# What you have to do
The number needed is how many lines of the data hold the string "screenshot". Give that number and nothing more.

====

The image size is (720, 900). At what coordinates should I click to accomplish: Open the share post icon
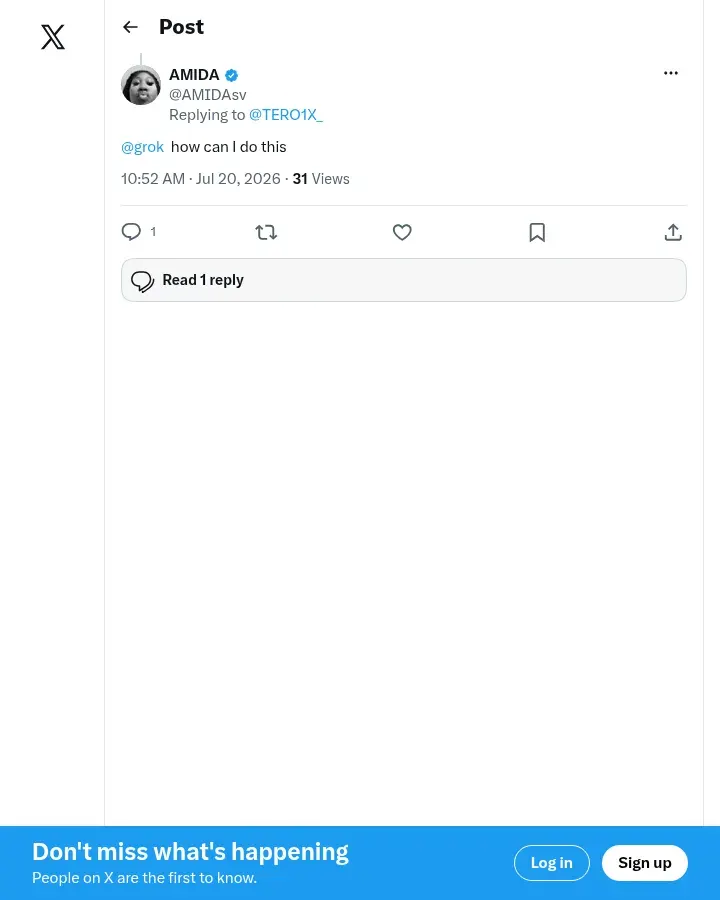[673, 232]
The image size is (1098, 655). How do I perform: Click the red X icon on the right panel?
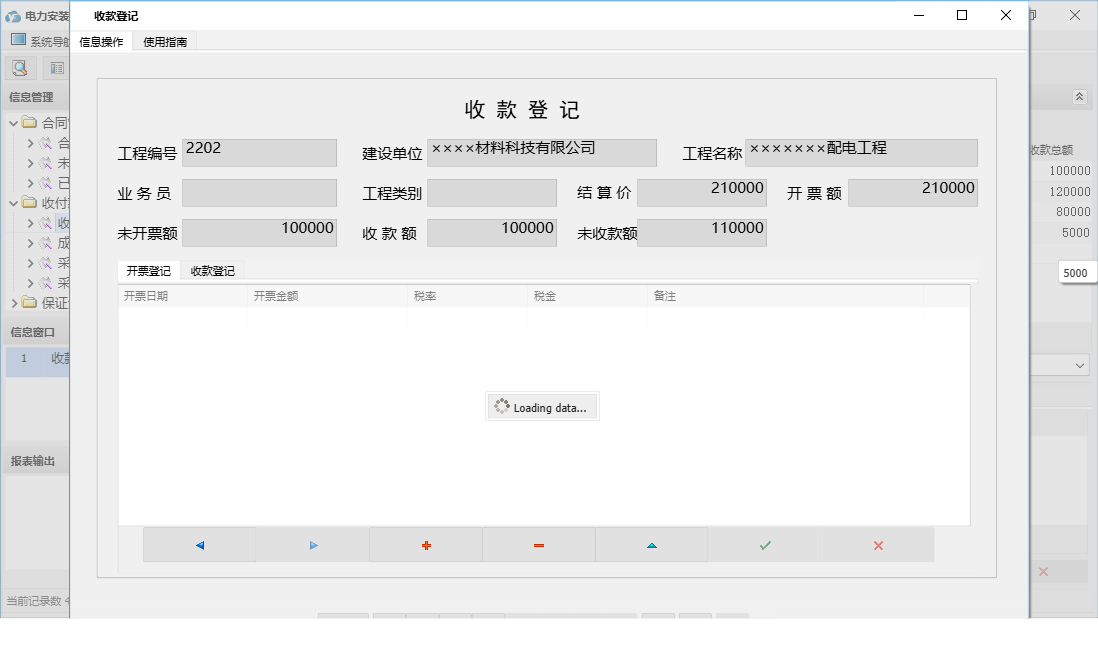click(x=1043, y=571)
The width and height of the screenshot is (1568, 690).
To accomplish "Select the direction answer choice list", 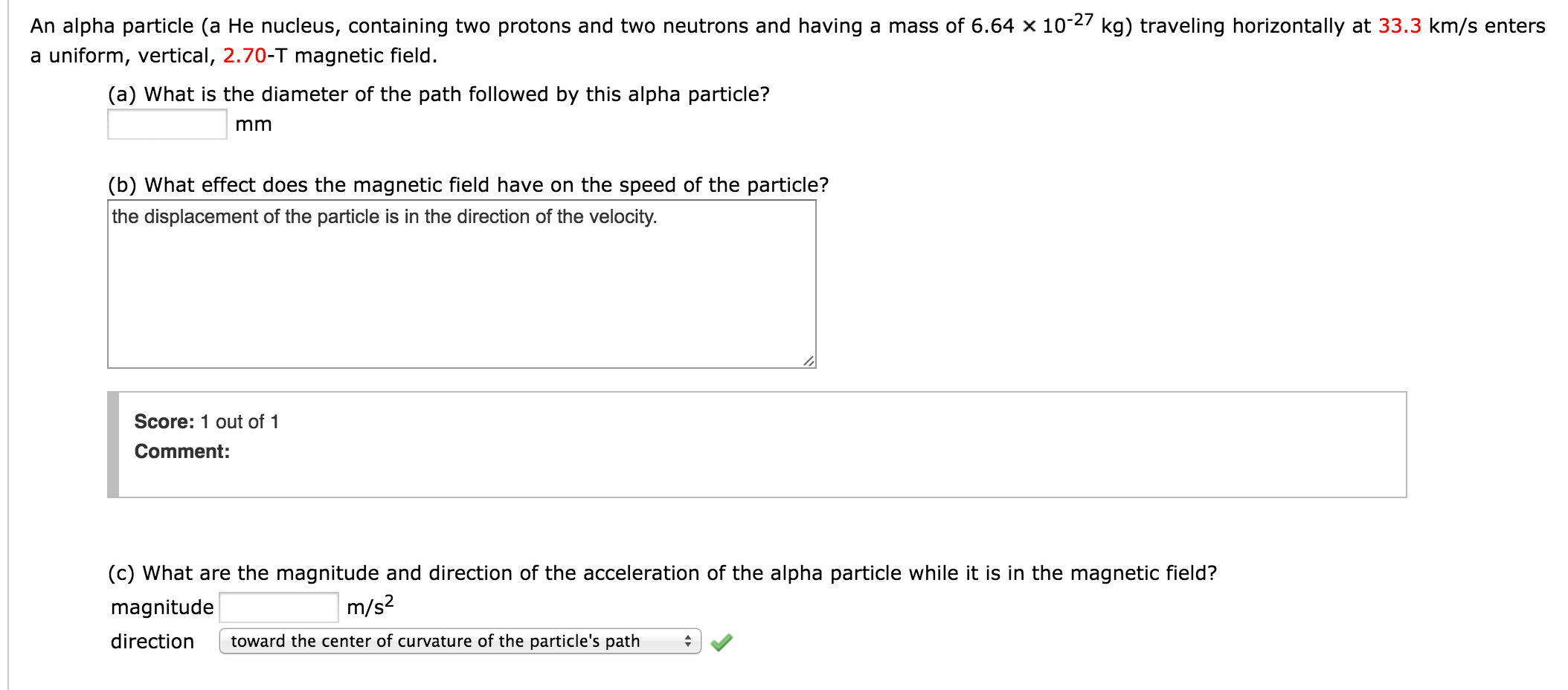I will [457, 639].
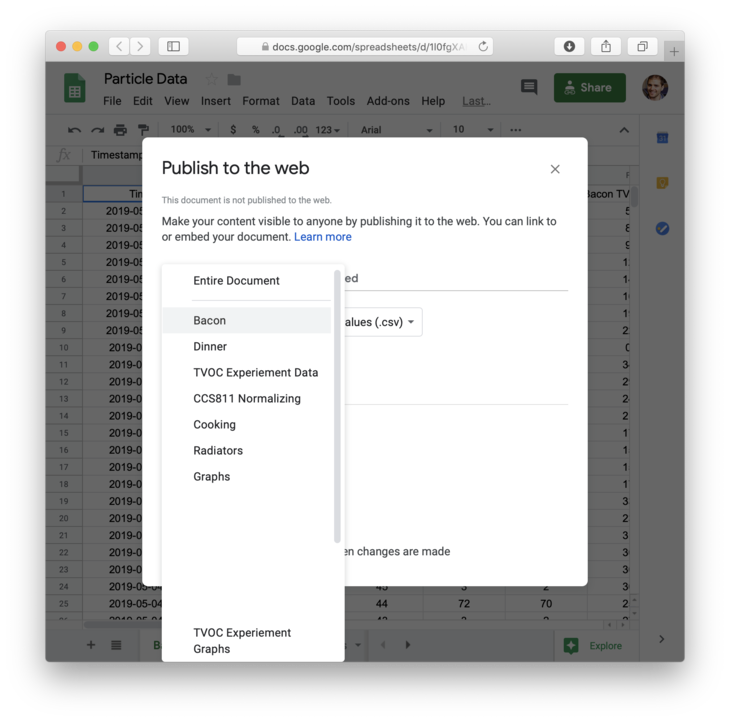
Task: Open Safari share icon
Action: 606,47
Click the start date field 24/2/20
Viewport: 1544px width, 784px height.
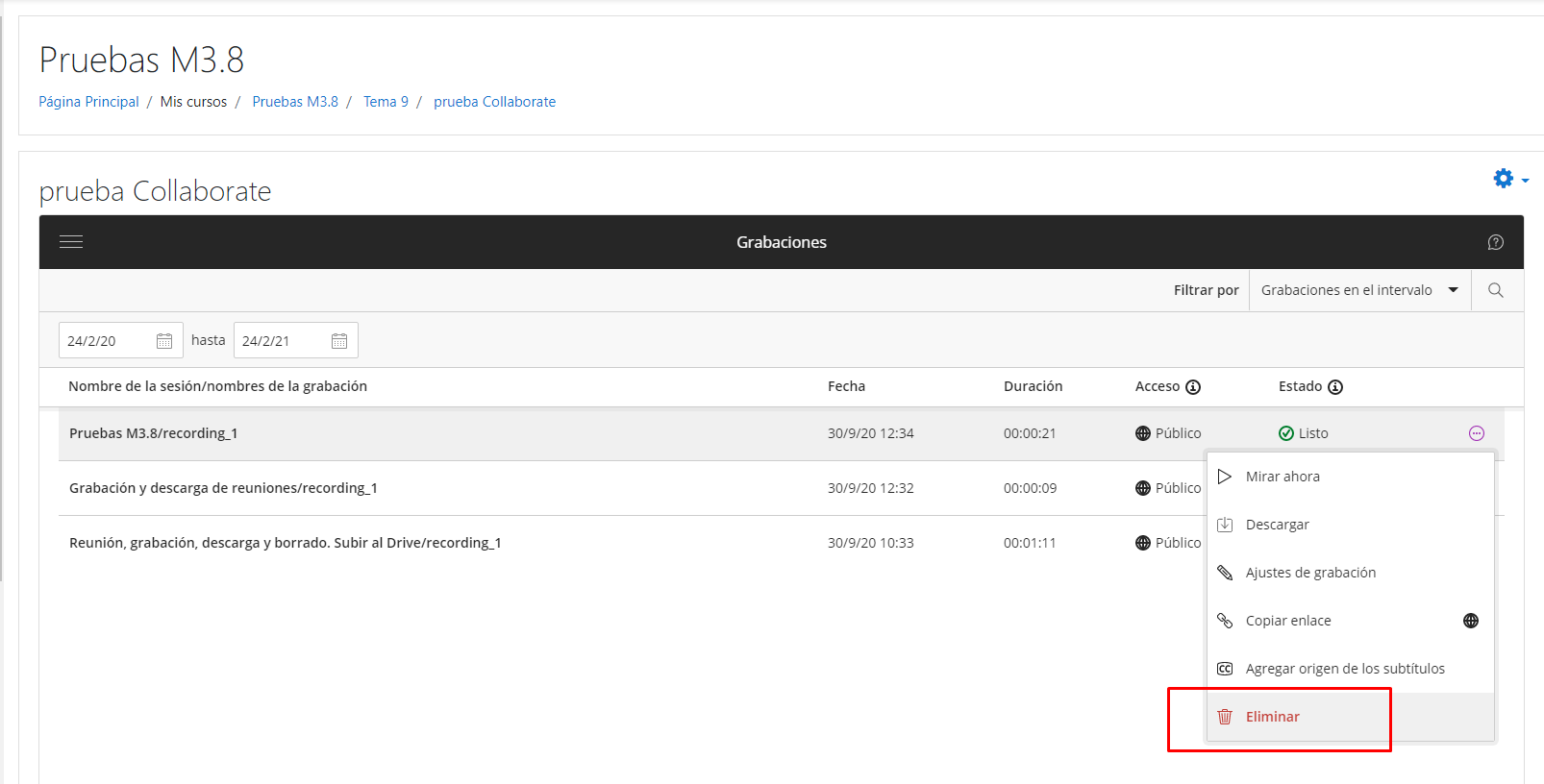tap(106, 341)
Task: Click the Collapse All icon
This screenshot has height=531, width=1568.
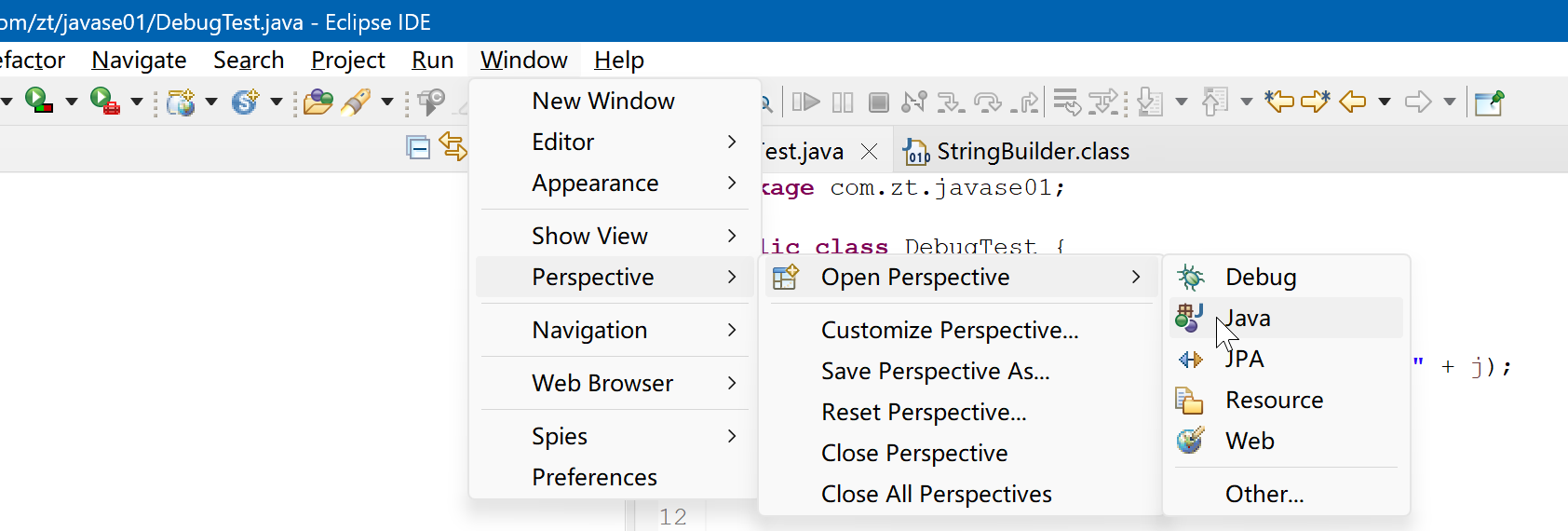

====

# Solution to this exercise
2